You are viewing a plain text version of this content. The canonical link for it is here.

Posted to user@flink.apache.org by zhaifengwei <zh...@163.com> on 2017/12/15 07:04:45 UTC

Can flink aggregate in local TM,then aggregate in global TM?

I have a cluster environment, I need aggregate dataStream on it. 
I`m wonder whether I can aggregate in local server first, then aggregate in
global. 
When I aggregate dataStream in global, the Network IO will increase fast. 
I just want decrease the Network IO, So I need aggregate in local server
first. 
How can I do it. 

DataStream<String> dataIn.... 
dataIn.map().filter().assignTimestampsAndWatermarks().keyBy().window().Fold()



--
Sent from: http://apache-flink-user-mailing-list-archive.2336050.n4.nabble.com/

Re: Can flink aggregate in local TM,then aggregate in global TM?

Posted by zhaifengwei <zh...@163.com>.

Hi Fabian Hueske-2,
    Thanks for your reply.This is exactly what I was looking for. 



--
Sent from: http://apache-flink-user-mailing-list-archive.2336050.n4.nabble.com/

Re: Can flink aggregate in local TM,then aggregate in global TM?

Posted by Fabian Hueske <fh...@gmail.com>.

Hi,

(copying my answer from Stack Overflow)

The current release of Flink (Flink 1.4.0, Dec 2017) does not feature
built-in support for pre-aggregations.
However, there are efforts on the way to add this for the next release
(1.5.0), see FLINK-7561 [4]

You can implement a pre-aggregation operation based on a ProcessFunction
[1]. The ProcessFunction could keep the pre-aggregates in a HashMap (of
fixed size) in memory and register timers event-time and processing-time)
to periodically emit the pre-aggregates.
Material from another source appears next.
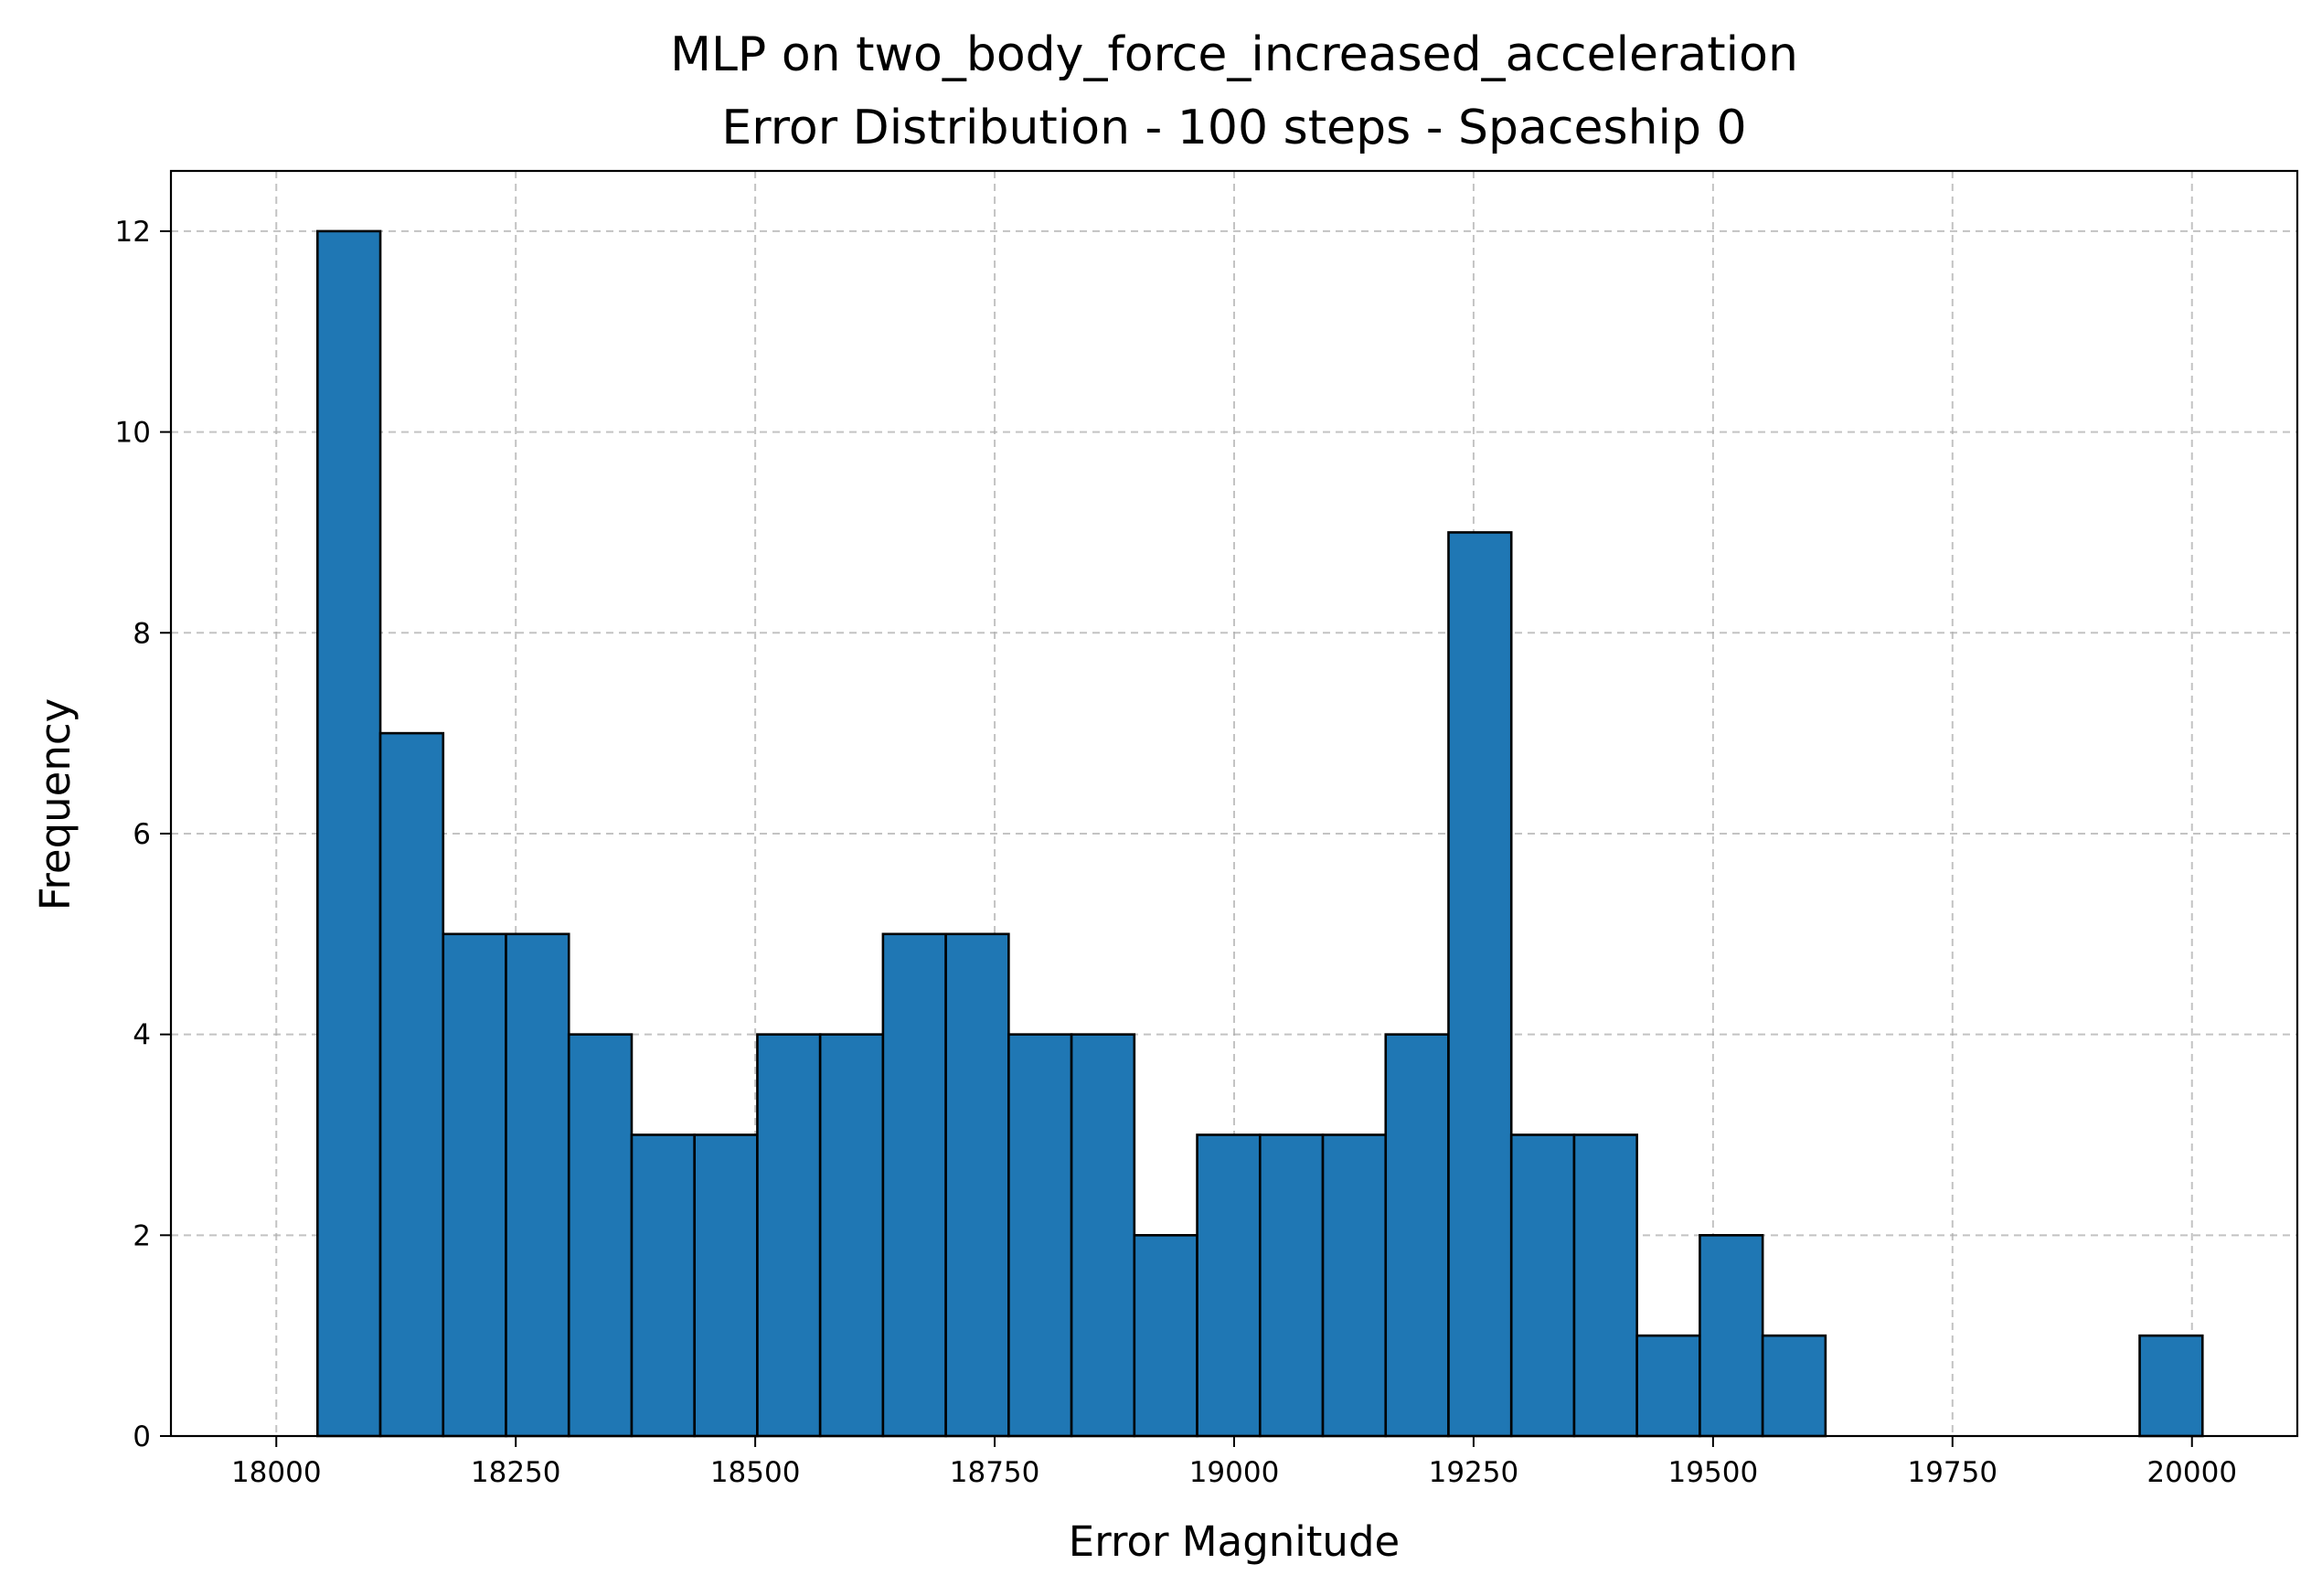 Image resolution: width=2322 pixels, height=1596 pixels. What do you see at coordinates (55, 804) in the screenshot?
I see `y-axis-label: Frequency` at bounding box center [55, 804].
The state (i.e., content of the
`HashMap`) should be persisted in managed operator state [2] to prevent
data loss in case of a failure. When setting the timers, you need to
respect the window boundaries.

Please note that FoldFunction has been deprecated and should be replaced by
AggregateFunction [3].

Best, Fabian

[1]
https://ci.apache.org/projects/flink/flink-docs-release-1.4/dev/stream/operators/process_function.html#the-processfunction
[2]
https://ci.apache.org/projects/flink/flink-docs-release-1.4/dev/stream/state/state.html#operator-state
[3]
https://ci.apache.org/projects/flink/flink-docs-release-1.4/dev/stream/operators/windows.html#aggregatefunction
[4] https://issues.apache.org/jira/browse/FLINK-7561

2017-12-15 8:04 GMT+01:00 zhaifengwei <zh...@163.com>:

> I have a cluster environment, I need aggregate dataStream on it.
> I`m wonder whether I can aggregate in local server first, then aggregate in
> global.
> When I aggregate dataStream in global, the Network IO will increase fast.
> I just want decrease the Network IO, So I need aggregate in local server
> first.
> How can I do it.
>
> DataStream<String> dataIn....
> dataIn.map().filter().assignTimestampsAndWatermarks(
> ).keyBy().window().Fold()
>
>
>
> --
> Sent from: http://apache-flink-user-mailing-list-archive.2336050.
> n4.nabble.com/
>